Background: Hospital at Home (HAH) can intervene in Nursing Home (NH) in France for reinforcing the primary care quality of the very frail residents and reducing hospital admissions. But the development of this innovative care program is still limited and objectives of the study were to identify barriers and incentives of this collaborative intervention.
Methods: This is a qualitative study based on semi-structured interviews with clinicians and administrative professionals of the HAH of the Assistance Publique-Hôpitaux de Paris and two NH in Paris.
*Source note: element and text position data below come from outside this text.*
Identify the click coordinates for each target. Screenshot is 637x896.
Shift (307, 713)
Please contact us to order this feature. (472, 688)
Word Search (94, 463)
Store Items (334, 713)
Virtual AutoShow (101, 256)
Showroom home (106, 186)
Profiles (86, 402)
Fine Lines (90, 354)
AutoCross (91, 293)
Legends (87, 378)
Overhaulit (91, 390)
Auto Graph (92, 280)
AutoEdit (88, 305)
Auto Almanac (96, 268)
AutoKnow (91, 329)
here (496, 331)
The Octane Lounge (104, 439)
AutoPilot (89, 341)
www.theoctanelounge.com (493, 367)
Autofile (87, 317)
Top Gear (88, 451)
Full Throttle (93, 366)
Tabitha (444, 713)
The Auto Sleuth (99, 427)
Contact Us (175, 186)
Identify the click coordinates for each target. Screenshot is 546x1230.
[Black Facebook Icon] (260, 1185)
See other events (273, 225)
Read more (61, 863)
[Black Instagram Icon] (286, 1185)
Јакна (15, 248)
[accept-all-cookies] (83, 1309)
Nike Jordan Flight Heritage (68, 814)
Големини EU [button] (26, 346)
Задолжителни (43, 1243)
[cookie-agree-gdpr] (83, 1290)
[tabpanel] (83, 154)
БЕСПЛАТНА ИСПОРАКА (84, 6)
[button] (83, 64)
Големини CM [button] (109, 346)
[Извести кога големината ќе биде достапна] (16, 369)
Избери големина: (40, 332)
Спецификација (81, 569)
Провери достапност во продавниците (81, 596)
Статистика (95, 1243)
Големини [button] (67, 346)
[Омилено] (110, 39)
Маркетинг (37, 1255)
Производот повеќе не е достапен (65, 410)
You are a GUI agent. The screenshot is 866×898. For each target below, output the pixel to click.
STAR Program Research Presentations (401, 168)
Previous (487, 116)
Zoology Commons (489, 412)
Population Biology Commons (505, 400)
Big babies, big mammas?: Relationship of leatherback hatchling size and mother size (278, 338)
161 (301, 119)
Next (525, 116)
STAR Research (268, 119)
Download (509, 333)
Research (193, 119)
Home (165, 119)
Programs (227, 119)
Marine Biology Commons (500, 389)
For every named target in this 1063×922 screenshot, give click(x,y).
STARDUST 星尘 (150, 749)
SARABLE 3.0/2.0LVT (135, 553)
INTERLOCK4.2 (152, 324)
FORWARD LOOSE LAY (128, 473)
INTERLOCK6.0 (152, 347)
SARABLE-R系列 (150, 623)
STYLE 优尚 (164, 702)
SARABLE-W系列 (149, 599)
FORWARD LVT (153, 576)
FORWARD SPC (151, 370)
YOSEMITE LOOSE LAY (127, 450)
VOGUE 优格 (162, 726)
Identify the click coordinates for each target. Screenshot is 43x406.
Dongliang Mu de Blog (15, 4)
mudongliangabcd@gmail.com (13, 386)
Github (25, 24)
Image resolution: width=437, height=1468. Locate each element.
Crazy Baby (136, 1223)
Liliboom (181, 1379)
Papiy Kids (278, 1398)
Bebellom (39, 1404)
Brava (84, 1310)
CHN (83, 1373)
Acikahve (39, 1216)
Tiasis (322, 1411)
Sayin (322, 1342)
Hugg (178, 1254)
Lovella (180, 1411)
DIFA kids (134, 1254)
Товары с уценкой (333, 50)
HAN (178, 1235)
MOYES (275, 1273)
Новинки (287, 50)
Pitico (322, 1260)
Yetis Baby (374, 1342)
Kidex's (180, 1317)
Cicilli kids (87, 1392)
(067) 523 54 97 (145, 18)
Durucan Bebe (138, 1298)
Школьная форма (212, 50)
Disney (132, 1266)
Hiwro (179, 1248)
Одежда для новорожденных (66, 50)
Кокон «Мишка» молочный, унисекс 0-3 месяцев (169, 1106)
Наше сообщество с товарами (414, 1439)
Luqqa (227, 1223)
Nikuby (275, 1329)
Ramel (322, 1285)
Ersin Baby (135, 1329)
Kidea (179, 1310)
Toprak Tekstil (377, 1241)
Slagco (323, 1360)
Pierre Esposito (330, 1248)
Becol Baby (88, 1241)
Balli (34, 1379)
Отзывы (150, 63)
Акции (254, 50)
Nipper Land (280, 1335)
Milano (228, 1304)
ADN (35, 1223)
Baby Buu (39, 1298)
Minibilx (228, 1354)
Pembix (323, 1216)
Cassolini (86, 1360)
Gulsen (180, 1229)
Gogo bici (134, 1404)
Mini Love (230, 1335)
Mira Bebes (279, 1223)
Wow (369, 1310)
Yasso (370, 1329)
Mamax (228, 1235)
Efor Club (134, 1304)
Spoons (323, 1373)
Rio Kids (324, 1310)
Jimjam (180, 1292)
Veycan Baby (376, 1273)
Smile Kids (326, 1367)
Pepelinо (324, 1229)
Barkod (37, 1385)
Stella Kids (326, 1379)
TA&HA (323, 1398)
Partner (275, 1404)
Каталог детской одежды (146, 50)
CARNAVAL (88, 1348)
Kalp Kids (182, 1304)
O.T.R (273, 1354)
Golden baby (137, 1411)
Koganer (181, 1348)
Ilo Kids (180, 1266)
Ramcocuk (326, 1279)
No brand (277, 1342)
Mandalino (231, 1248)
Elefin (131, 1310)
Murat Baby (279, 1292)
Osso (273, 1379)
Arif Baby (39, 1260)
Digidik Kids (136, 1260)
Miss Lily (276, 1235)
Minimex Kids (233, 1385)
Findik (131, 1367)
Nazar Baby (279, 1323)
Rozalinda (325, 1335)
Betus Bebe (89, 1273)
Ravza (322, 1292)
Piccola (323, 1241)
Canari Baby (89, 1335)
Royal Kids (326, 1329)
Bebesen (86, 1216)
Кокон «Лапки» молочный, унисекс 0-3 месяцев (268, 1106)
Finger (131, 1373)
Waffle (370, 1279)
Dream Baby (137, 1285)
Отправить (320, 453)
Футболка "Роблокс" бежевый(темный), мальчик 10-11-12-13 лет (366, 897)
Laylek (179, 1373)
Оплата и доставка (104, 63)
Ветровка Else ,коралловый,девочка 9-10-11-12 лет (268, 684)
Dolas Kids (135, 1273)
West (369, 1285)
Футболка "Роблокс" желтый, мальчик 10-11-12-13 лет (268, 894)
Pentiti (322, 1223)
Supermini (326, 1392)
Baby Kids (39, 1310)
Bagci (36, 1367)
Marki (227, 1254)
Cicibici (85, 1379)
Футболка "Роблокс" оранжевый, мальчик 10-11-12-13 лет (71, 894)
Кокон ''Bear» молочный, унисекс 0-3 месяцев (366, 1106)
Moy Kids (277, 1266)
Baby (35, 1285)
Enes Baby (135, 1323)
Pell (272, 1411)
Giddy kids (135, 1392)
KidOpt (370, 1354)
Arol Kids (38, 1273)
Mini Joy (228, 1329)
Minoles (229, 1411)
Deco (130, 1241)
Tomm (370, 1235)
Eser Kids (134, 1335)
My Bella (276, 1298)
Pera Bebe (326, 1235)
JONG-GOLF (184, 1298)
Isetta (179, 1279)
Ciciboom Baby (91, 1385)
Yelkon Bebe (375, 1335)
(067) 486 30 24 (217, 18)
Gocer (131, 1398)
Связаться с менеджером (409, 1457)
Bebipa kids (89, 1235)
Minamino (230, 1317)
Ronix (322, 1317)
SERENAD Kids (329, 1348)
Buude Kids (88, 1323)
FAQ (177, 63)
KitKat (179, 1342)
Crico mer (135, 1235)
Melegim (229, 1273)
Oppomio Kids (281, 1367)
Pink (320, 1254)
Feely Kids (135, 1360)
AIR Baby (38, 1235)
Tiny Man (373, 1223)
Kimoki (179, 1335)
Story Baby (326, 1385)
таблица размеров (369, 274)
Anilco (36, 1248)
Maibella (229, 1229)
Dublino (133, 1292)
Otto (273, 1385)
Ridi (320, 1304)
Eighteen semi-structured interviews were conducted and data analysis used the Grounded Theory method.
Results: The willingness of collaborative practices expressed by the management level met resistances at clinical level; clinicians from NH and HAH had an opposite vision of the nursing home; HAH clinicians felt isolated in their intervention in the NH and a lack of communication tools was compensated by the nurse managers.
Conclusions and recommendation: barriers of collaborative interventions were numerous, more frequent at clinical level and mainly for the HAH clinicians whose practices in NH were isolated. Based on the study findings, recommendations are proposed for reinforcing the collaborative interventions: promoting a shared institutions project focused on resident benefits, fostering a common aging culture between clinicians and planning joint interventions with communication tools.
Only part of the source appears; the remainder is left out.